You write about clothes and toys tailored to girls. What’s wrong with that?
With just a simple shopping trip to H&M or Target, you see the window dressing,
the one empowering shirt: Girls can do anything! And that’s great. But when you take a step back and see the options that are available, what’s being sold to girls, most of the stuff has this appearance-laden message: be cute, be sweet, too pretty, fluffy clouds and flower hashtags – on stuff that’s incredibly slimming. Even for toddler girls, there are slim jeans and shirts that don’t even cover their skin. There are dresses and short shorts that don’t have pockets. Kids want to go collect rocks and can’t do that. We’re giving girls these messages. You try climbing a slide in super slim jeans or heels. That’s hard!
And then we see boys’ clothes that are made for movement and the messages are all about sports. From a really early age, we’re bombarding kids with the message that girls are meant to be pretty objects that stand still and boys are sporty, bouncy, moving creatures that are meant to go on to careers in sports and science. This is what society is selling us. … But maybe we can raise a little bit more of a fuss and say we want more options… Maybe we can do a little bit better.
I’ve definitely noticed a shift since I was buying infant and toddler toys to today. I write about my daughter finding a blue skateboard that was labeled “boys skateboard.” It’s just a wheeled toy, and it’s labeled by a giant corporation. We found it so annoying and absurd.
I’ve noticed that Target, especially, has changed that. Instead having a pink section for girls full of dolls and a blue section for boys full of sports and violent superheroes, now it’s just a yellow toy section. I like that.
But we still inhale the code and understand the message that certain things are for girls and certain things are for boys. What’s sold for girls is the parenting stuff…. For boys, it’s things that move and build spatial awareness. The basic message of the book is buy toys that are good for their imagination and playtime and don’t let these coded messages block their play and future path.
But what about the “innate” biological difference between genders you address in the book?

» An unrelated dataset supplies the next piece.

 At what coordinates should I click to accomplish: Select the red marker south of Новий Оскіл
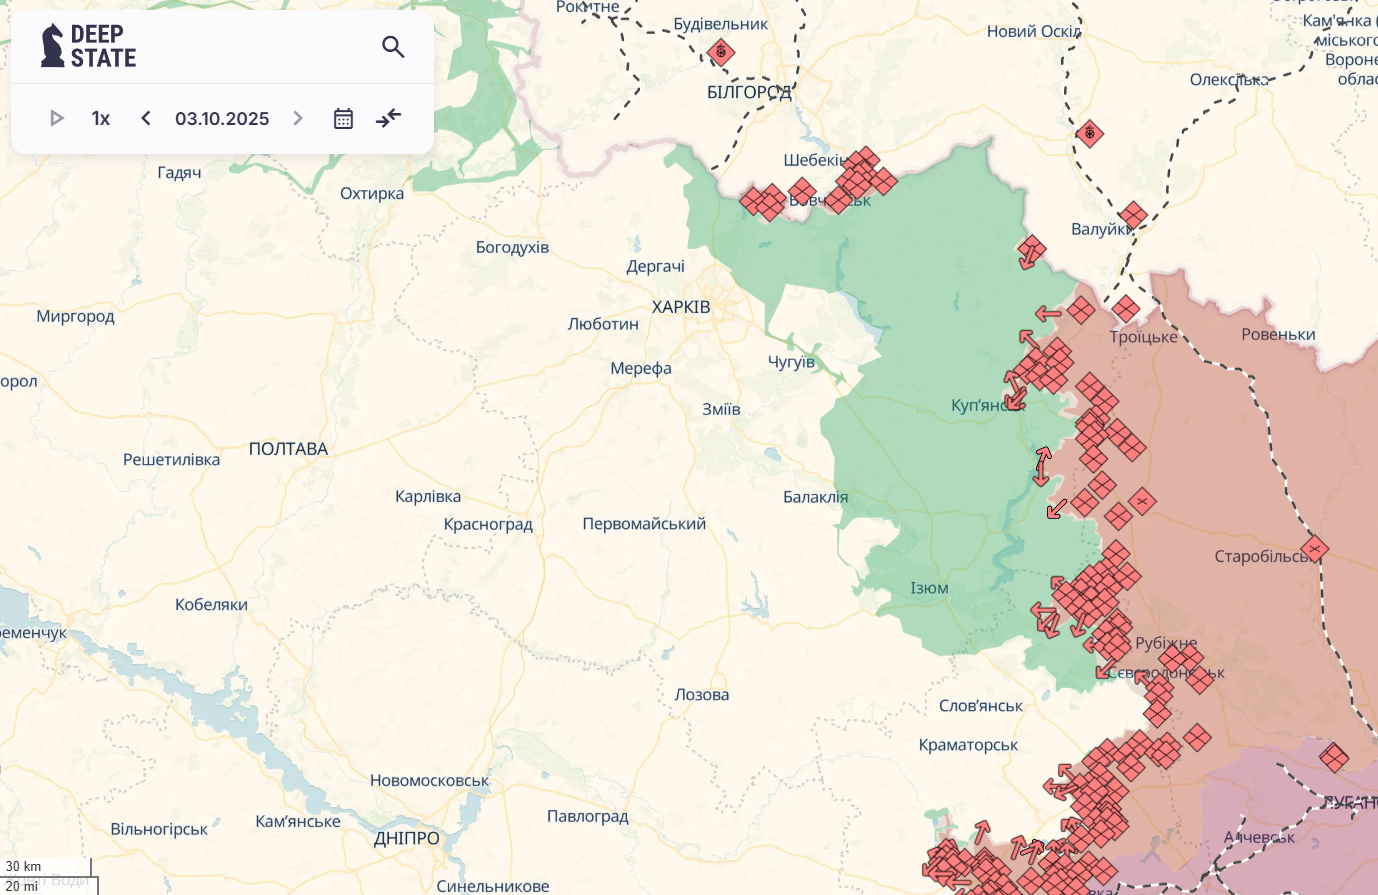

Yes. Obviously there are differences, but those differences are not the Mars vs. Venus construct we’ve been sold since the John Gray books in the ’90s. These differences are incredibly small in terms of how our brains function or our bodies work.… (People) are taking these small differences and exploding them into these bigger cultural tropes, that girls aren’t smart enough to do higher math or big business. … It’s a weird way to justify systemic discrimination and underrepresentation in some fields.
The sexism you write about is so ingrained in society. What can one dad – or one family – do in the face of these vast challenges?
They are vast challenges. I think people think they’re powerless: “I don’t have the power to change culture.” But we can decide what our individual cultures look like, what our social circles look like. We can decide what our society looks like in our everyday lives. … If we allow subtle, tiny sexisms in our circle, then it’s okay. But if we push back and say, “You can’t talk about girls and women like that around me,” it will make a difference. … You change your circle by not allowing stuff to slide so easily.
We do have tremendous power in our social circle. It’s tough. You may lose some friends and family, but I hope those circles start to overlap and change society.
Janine DeFao is an associate editor at Bay Area Parent.